-- RECORDS FOR THIS TASK --
+--
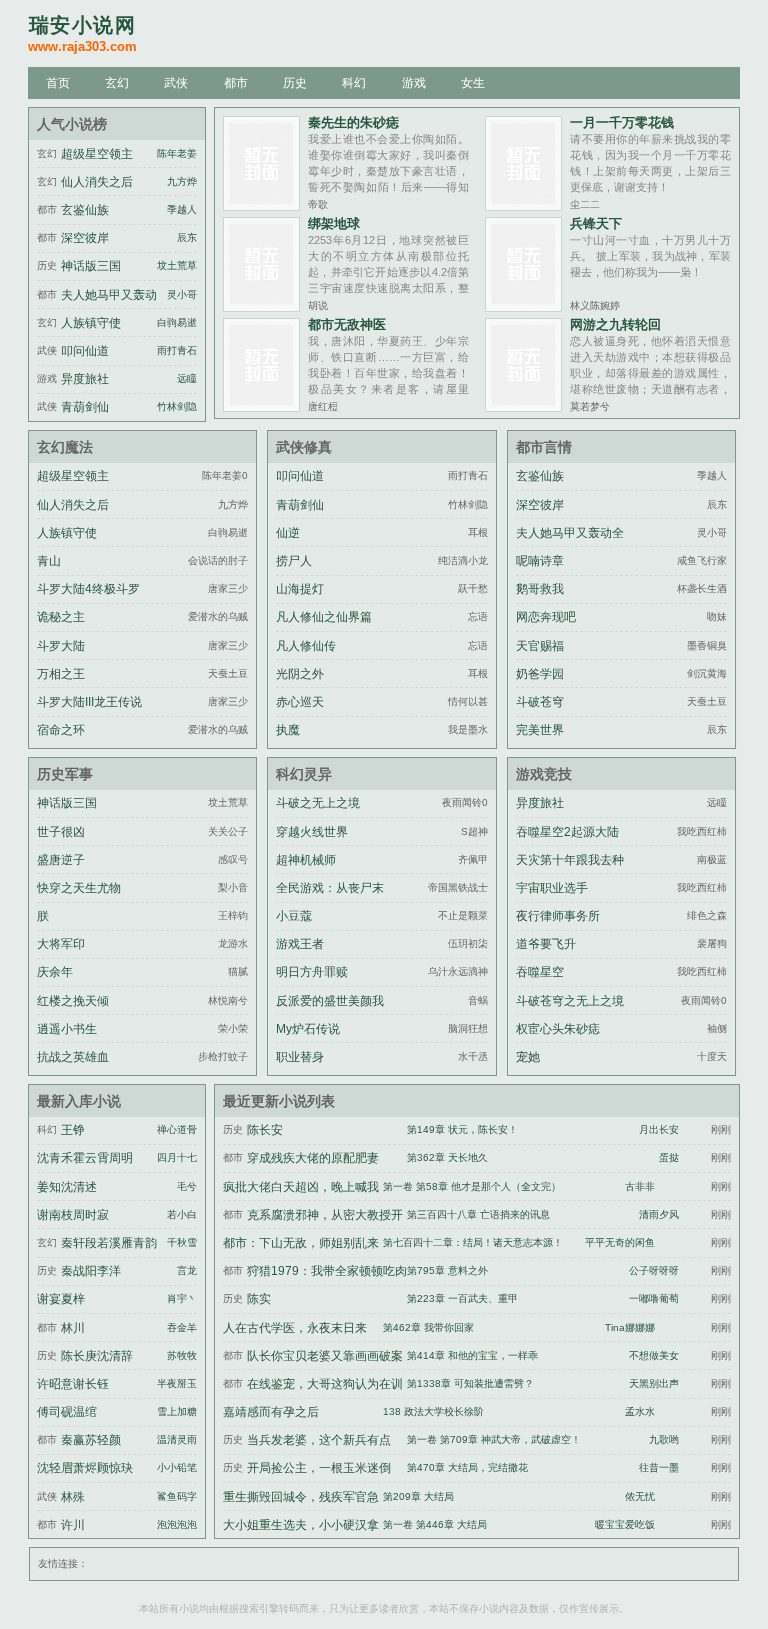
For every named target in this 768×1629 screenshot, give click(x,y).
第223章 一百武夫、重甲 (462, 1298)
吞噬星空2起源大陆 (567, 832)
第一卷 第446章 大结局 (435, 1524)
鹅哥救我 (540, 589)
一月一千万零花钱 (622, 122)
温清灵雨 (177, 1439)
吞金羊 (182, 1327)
+--
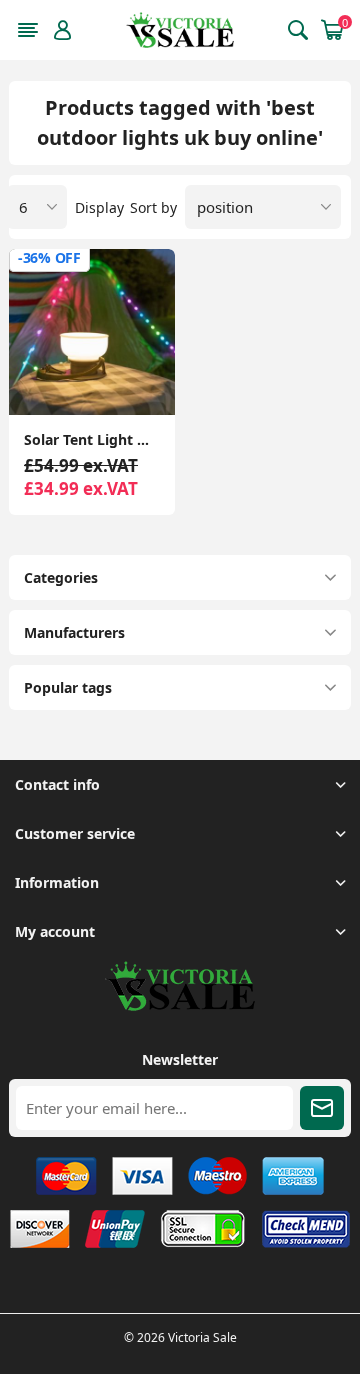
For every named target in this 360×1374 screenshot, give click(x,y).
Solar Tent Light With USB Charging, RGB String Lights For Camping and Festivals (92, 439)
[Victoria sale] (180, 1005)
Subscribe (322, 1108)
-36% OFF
+--
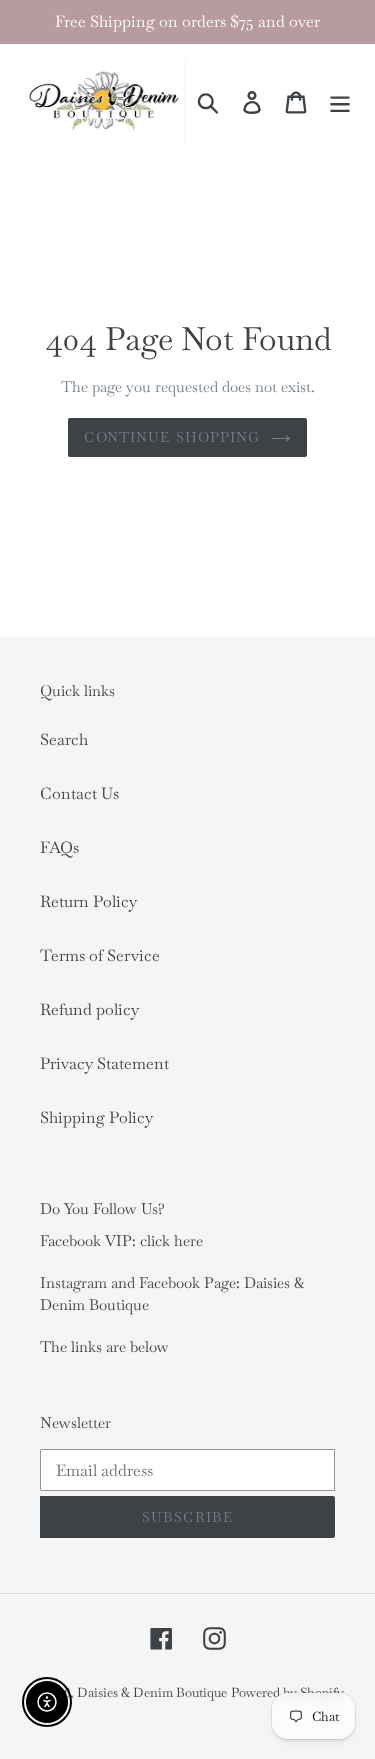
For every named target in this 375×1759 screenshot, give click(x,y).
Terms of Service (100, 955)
+--
-- PROBLEM DESCRIPTION --
Only lines that include "screenshot" belong in the answer; return them from the entries above.

-- SOLUTION FOR THIS PROBLEM --
For every named target in this 768×1629 screenshot, give click(x,y).
For every named target in this 360×1374 screenshot, give click(x,y).
For every named target in this 375×1759 screenshot, give click(x,y).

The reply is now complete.